1

I have a php script which writes csv files to disk, this is the function:

function fputcsv_content($fp, $array, $delimiter=",", $eol="\n") {

    $line = "";
    foreach($array as $value) {
        $value = trim($value);
        $value = str_replace("\r\n", "\n", $value);
        if(preg_match("/[$delimiter\"\n\r]/", $value)) {
            $value = '"'.str_replace('"', '""', $value).'"';
        }
        $line .= $value.$delimiter;
    }
    $eol = str_replace("\\r", "\r", $eol);
    $eol = str_replace("\\n", "\n", $eol);
    $line = substr($line, 0, (strlen($delimiter) * -1));
    $line .= $eol;
    return fputs($fp, $line);
}

The server is an AWS instance, CentOS 7 and PHP version is 7.2

Server specs: 4GB RAM 32GB SWAP 2 cores, 2.5GHZ

When files are large, (3GB, 4GB) the writing process is very slow, (1MB every 2 or 3 seconds).
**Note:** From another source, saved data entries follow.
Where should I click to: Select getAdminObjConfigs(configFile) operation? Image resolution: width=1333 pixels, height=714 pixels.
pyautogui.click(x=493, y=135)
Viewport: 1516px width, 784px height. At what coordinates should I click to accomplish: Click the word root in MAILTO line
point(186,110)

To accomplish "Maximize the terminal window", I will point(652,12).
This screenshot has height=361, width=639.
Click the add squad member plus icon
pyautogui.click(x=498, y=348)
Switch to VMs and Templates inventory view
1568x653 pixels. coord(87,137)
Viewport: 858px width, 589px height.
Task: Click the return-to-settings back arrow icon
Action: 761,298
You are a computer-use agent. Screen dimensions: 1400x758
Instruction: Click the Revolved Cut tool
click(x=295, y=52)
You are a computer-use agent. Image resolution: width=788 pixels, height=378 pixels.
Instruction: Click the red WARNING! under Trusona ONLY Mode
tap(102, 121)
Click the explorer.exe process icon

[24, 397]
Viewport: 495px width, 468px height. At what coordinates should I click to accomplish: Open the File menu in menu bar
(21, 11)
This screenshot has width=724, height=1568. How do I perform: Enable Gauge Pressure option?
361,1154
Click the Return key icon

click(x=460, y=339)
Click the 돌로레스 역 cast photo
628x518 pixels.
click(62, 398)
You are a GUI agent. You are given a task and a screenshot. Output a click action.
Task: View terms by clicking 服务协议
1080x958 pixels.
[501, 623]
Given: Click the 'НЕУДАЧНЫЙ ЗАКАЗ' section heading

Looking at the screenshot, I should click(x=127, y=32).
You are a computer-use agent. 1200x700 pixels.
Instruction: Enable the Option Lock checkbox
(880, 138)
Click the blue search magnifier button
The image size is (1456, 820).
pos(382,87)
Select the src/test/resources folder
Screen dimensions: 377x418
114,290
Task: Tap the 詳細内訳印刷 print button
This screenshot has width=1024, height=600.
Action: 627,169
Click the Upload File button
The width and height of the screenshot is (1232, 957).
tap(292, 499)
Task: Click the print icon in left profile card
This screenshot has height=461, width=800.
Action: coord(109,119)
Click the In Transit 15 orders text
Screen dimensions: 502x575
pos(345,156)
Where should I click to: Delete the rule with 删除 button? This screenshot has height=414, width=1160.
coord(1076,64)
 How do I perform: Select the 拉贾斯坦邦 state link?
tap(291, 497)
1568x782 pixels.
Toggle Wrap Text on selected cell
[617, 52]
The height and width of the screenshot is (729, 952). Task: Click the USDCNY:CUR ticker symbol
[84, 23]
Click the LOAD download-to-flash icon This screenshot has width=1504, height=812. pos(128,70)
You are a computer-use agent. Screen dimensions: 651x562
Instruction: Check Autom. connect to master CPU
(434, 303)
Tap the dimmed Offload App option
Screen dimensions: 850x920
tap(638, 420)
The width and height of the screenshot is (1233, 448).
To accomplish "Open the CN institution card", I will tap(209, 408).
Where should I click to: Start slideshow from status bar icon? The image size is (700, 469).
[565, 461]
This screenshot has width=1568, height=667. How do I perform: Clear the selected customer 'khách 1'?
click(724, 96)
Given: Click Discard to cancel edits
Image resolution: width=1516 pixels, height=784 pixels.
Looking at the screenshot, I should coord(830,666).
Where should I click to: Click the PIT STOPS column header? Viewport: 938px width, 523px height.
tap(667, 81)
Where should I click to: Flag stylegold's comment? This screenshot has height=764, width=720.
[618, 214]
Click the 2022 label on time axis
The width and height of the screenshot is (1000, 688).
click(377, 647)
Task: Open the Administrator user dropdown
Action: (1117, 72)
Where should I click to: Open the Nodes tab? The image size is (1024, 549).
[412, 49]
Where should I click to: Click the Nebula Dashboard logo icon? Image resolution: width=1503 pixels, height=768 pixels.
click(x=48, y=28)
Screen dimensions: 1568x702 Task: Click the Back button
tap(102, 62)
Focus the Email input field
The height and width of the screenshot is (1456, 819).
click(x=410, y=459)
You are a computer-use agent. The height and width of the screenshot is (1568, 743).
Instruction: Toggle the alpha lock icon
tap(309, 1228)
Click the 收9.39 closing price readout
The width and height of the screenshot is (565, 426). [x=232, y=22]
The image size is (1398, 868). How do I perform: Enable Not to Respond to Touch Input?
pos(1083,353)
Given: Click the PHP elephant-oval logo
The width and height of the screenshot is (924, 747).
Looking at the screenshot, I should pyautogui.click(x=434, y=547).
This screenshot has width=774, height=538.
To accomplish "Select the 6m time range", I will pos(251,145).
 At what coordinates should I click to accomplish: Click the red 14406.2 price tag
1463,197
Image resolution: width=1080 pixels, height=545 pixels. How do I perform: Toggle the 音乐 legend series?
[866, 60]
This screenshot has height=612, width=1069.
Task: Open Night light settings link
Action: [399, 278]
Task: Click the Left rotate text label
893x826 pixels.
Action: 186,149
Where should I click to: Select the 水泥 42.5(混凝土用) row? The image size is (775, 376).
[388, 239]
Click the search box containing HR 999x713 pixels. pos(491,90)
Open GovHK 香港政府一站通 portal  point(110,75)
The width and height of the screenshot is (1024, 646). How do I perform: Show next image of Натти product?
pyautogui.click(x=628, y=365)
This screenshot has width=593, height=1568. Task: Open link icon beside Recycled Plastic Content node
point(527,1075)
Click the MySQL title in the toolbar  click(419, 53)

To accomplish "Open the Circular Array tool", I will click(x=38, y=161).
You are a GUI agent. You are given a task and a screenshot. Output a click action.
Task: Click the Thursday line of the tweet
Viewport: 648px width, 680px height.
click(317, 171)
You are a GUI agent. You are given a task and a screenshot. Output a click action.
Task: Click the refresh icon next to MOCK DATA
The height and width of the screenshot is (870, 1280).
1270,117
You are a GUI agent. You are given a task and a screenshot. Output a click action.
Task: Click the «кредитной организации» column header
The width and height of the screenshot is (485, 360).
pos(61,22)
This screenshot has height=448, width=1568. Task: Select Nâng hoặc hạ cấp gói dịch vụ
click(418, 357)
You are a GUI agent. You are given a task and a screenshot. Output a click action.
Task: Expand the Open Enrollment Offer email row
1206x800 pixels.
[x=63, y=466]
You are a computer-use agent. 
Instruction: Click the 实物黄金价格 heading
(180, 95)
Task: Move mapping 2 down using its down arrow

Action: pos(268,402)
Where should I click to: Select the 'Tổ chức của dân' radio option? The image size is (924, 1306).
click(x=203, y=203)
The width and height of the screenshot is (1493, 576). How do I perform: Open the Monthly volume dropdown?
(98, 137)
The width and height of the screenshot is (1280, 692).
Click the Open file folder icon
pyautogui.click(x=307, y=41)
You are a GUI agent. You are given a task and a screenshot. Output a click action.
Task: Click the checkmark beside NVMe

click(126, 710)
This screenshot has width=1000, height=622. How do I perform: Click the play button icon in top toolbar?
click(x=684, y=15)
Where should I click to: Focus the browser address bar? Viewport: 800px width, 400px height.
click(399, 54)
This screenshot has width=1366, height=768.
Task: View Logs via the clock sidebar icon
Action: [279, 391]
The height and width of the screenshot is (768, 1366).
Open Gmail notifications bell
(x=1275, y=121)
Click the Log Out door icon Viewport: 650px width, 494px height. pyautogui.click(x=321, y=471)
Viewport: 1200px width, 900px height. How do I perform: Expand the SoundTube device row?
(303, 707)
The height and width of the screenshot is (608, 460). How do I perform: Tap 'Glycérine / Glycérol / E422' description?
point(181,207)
Is there any setting in php.ini or apache config that controls this fputs/fwrite function?

I've seen an output_buffer setting in php.ini (currently set to 4096) but I doubt it has anything to do.

Thanks!

Matias
  • 539
  • 5
  • 28
  • 1
    Likely not related to the issue, but you should be using https://www.php.net/manual/en/function.fputcsv.php in the first place here, instead of writing your own escaping logic ... – CBroe Sep 10 '21 at 12:13
  • (Or it might even be related, if the regex & replacement stuff you are doing there is what is actually consuming most of the time. Have you somehow verified that it is actually the write speed itself, that makes this slow?) – CBroe Sep 10 '21 at 12:14
  • Yes, cuz I can monitor the file writing process and it goes slow, I assume once the file appears in the folder where I drop this, it's already at the fputs line and went already through all preceding logic in the function – Matias Sep 10 '21 at 12:17

1 Answers1

2

Don't use .= to append a line. Use an array, add the values to the array, then implode the array. You're now filling your memory with constantly discarded strings. Every time you do .= The old string is kept on the stack, and new space is reserved for the new string, and the GC only runs when the function is ready. With a file of 3-4gb that might end up being many multiples of that, which causes the process to use swap as extra memory, which is slow.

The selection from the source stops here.